Boragó, Santiago, Chile
Set in the foothills of the Cerro Manquehue, Boragó will take you on a journey of Chilean cuisine. Chef Rodolfo Guzmán takes his culinary inspiration from Mapuche culture, the Indigenous people of southern Chile, using endemic and often unusual ingredients—such as seaweed, wild fruit or forest mushrooms—collected by more than 200 foraging communities and small producers throughout Chile, from the Atacama Desert to Patagonia. Boragó also has its own biodynamic farm, just half an hour from the restaurant, producing vegetables, milk and ducks for the kitchen. Guzmán’s Endémica menu is typically vegetable-led, created by what happens to be available on a particular day—and only what is available in Chile (even the drinking water is rainwater from Patagonia). A typical dish, for example, could be roasted flowers à la Van Gogh, with false morels cooked in a seaweed bladder. It’s an experience of Chilean cuisine—and culture.
Noma, Copenhagen
Though Noma has been declared the world’s top restaurant multiple times—and René Redzepi’s New Nordic cuisine has inspired a generation of chefs—the restaurant closed its original location in 2016, reopening in 2018. Now located in Copenhagen’s autonomous district of Christiania, Noma includes a fermentation lab for experimentation with koji, garum and miso, as well as three greenhouses, a rooftop garden, a butchery and a wine storage house. Even before you taste the food, Noma is an experience: a sky-lit dining room, large windows overlooking a pond and floor-to-ceiling oak and Douglas fir, create a hygge atmosphere. This new iteration of Noma offers three seasonal tasting menus—fish, vegetable, and game and forest—and, while the menu changes regularly, a sampling of previous dining experiences includes vegetarian celeriac shawarma and fried cod collar with crème fraiche and caviar. If you manage to snag a reservation, it’s worth the trip to Copenhagen.
EIGHT, Calgary
With a secret entrance, limited seating and word-of-mouth cachet, EIGHT is worth the trip for a gastronomic experience seldom seen here in Canada. Helmed by Chef Darren MacLean, known for pushing culinary boundaries, EIGHT has—you guessed it—just eight seats around an open black-marble kitchen that encourages an evening-long dialogue. And the menu explores the mosaic of cultures, both indigenous and international, that make up the Canadian culinary landscape.

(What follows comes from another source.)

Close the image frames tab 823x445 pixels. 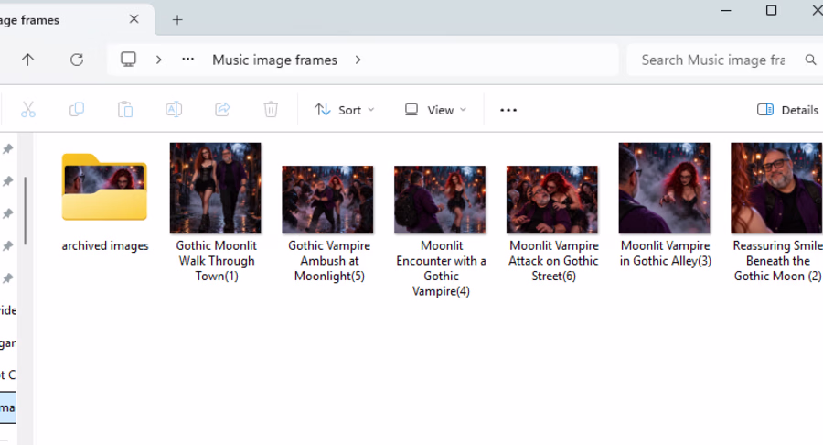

So what exactly is Canadian gastronomy? “I’ve been asked this question a lot,” says MacLean. “For me, Canadian gastronomy is too young to have a clear definition. I’m more concerned about being a part of the evolution into what it will become. Like the cuisine of any country, ours will also be defined by the movement of people and how they adapt their cultures and traditions to the foodscape they encounter in new regions.”

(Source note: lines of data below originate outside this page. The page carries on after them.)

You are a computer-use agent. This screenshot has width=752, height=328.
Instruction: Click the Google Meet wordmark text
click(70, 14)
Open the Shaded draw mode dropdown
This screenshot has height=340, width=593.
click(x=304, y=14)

EIGHT’s winter series runs until mid-March, when a new block of seats will be released. Some highlights? The Alberta wagyu glass short rib—cured in red miso and salt for three months before being dry-aged for up to a year—is shaved paper-thin and served over poached B.C. matsutake mushrooms. And the squid offal curry, featuring charcoal-grilled tubes of Fogo Island squid, is served in an à la minute fresh green curry made from the liver of the squid, finished with cilantro blossoms from the EIGHT farm.